— START OF Listing —
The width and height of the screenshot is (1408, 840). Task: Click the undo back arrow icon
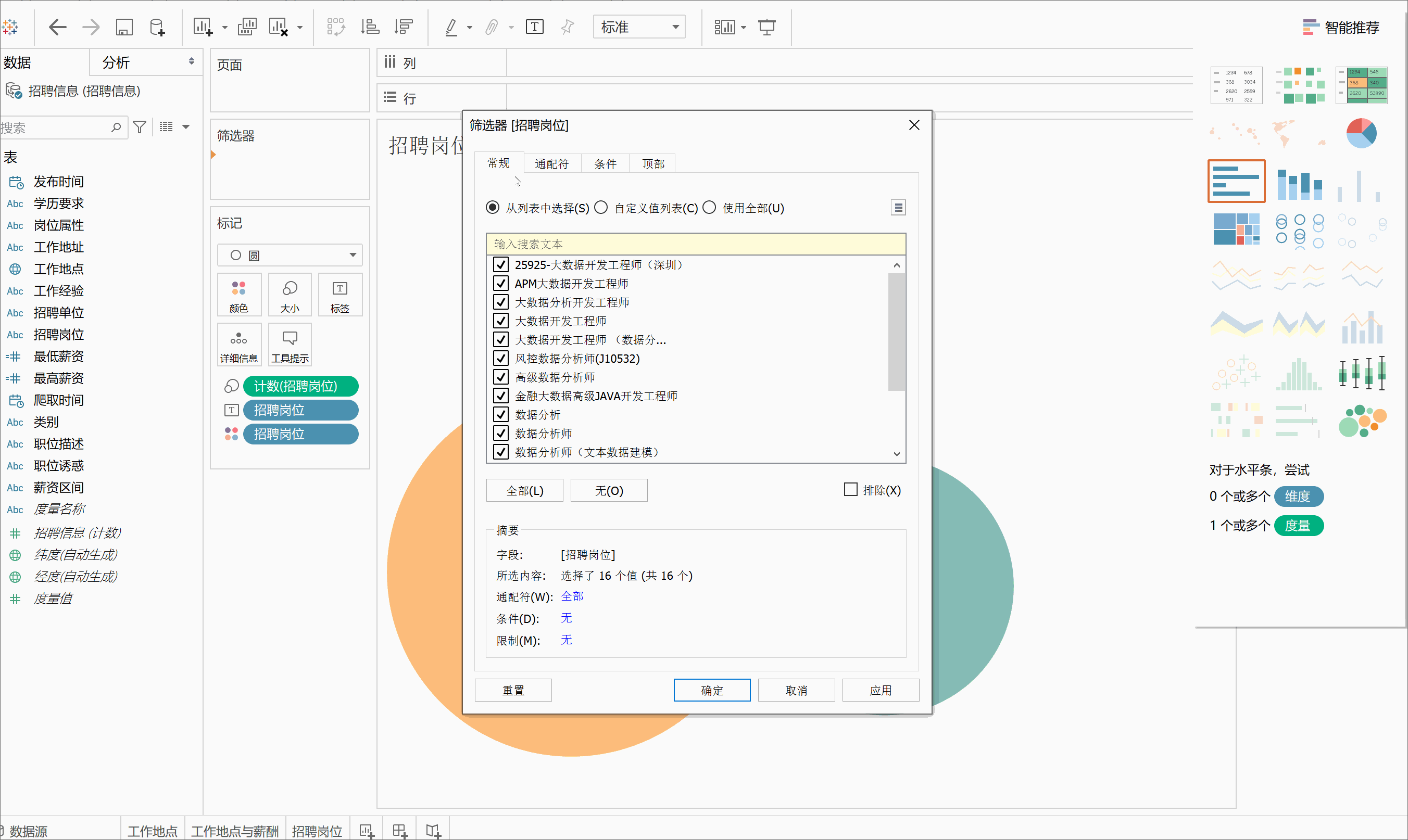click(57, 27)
— END OF Listing —
— START OF Listing —
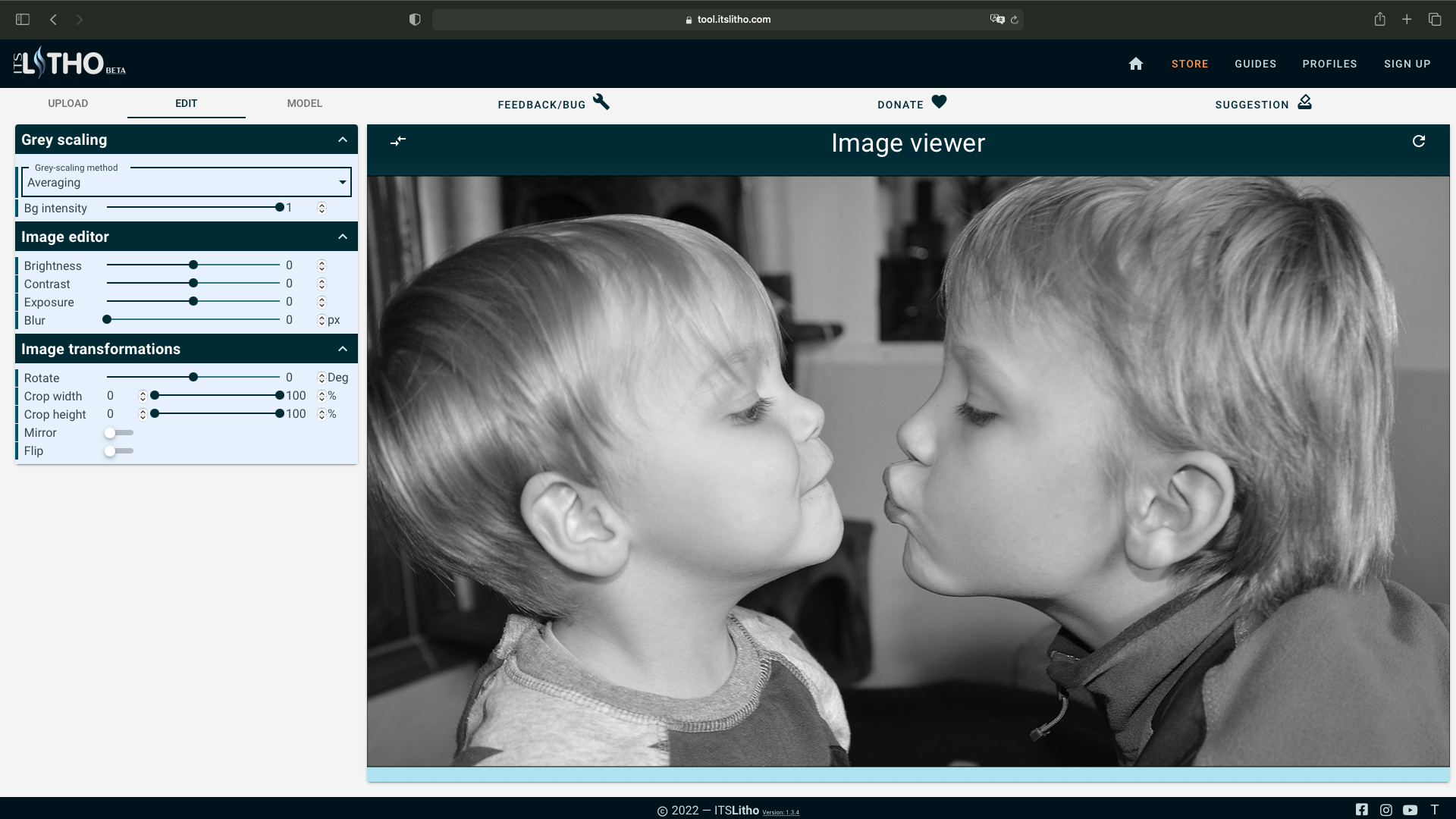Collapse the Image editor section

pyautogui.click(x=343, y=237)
— END OF Listing —
— START OF Listing —
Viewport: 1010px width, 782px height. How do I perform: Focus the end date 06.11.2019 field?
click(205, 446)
— END OF Listing —
What to do => Copy out the data between the lines holding "The width and" and "click(57, 27)", inclusive, with the requests kept as they are, and raise every coordinate in the answers by 124. Leave the pictures out.

Exercise answer =>
The width and height of the screenshot is (1408, 840). Task: Click the undo back arrow icon
click(181, 151)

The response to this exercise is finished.